Many developers have come up with their own ways of automating the deployment processes of their web applications. Since how you deploy your web applications depends a lot on the exact technology stack being used, these automation solutions vary between one another. For example, the steps involved in automaticallydeploying a PHP website is different from deploying a Node.js web application. Other solutions exist, such asDokku, that are pretty generic and these things (called buildpacks) work well with a wider range of technology stack.

web applications and webhooks

In this tutorial, we will take a look at the fundamental ideas behind a simple tool that you can build to automate your web application deployments using GitHub webhooks, buildpacks, and Procfiles. The source code of the prototype program that we will explore in this article is available on GitHub.

Getting Started with the Web Applications

To automate deployment of our web application, we will write a simple Go program. If you are unfamiliar with Go, do not hesitate to follow along, as the code constructs used throughout this article are fairly simple and should be easy to understand. If you feel like it, you can probably port the entire program into a language of your choice quite easily.

Before starting, make sure you have the Go distribution installed on your system. To install Go, you can follow the steps outlined in the official documentation.

Next, you can download the source code of this tool by cloning the GitHub repository.

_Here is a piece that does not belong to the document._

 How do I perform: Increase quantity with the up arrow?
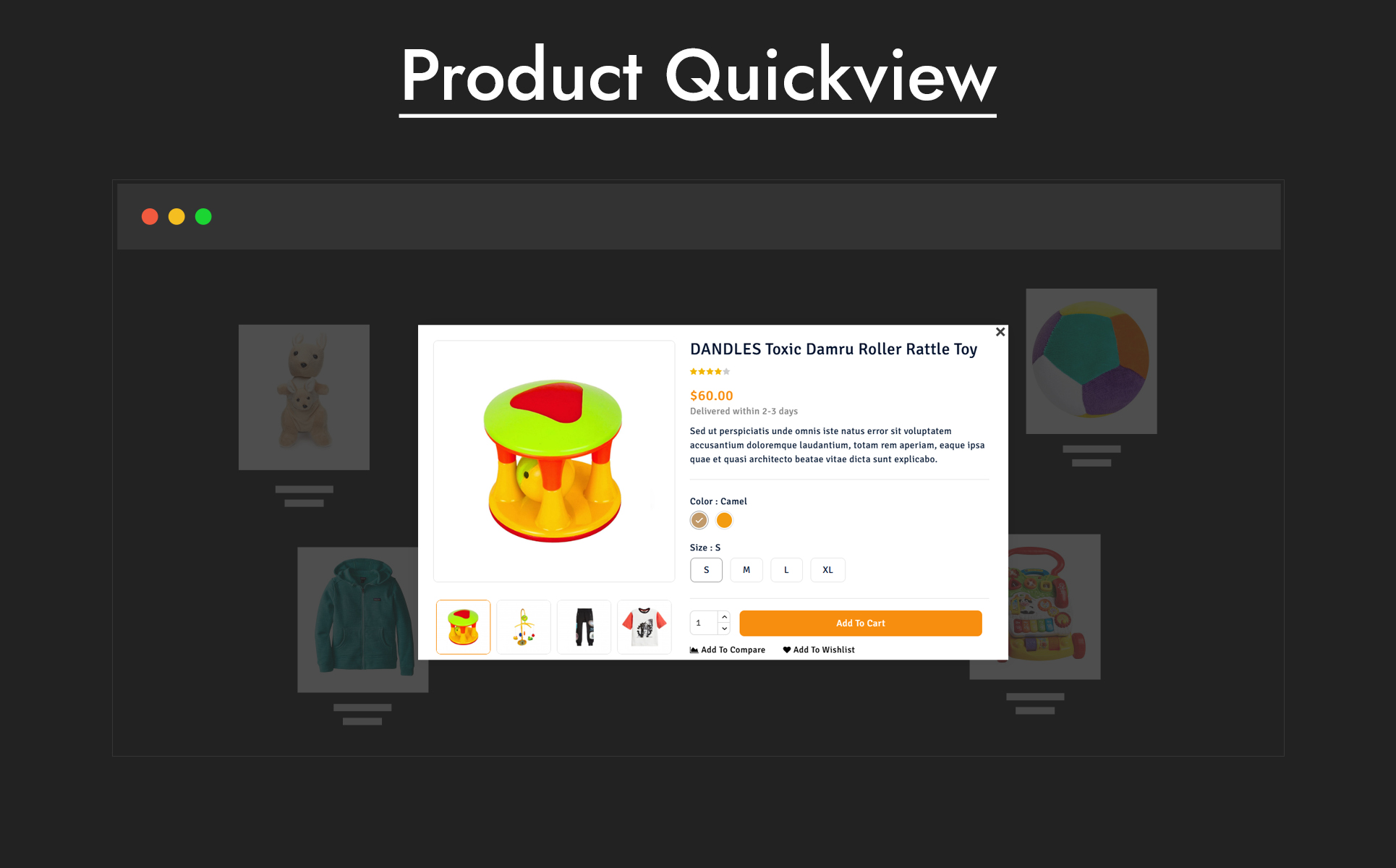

This should make it easy for you to follow along as the code snippets in this article are labelled with their corresponding file names. If you want to, you can try it out right away.

One major advantage of using Go for this program is that we can build it in a way where we have minimal external dependencies. In our case, to run this program on a server we just need to ensure that we have Git and Bash installed. Since Go programs are compiled into statically linked binaries, you can compile the program on your computer, upload it to the server, and run it with almost zero effort. For most other popular languages of today, this would require some mammoth runtime environment or interpreter installed on the server just to run your deployment automator. Go programs, when done right, can also be very easy going on CPU and RAM – which is something you want from programs like this.

GitHub Webhooks

With GitHub Webhooks, it is possible to configure your GitHub repository to emit events every time something changes within the repository or some user performs particular actions on the hosted repository. This allows users to subscribe to these events and be notified through URL invocations of the various events that take place around your repository.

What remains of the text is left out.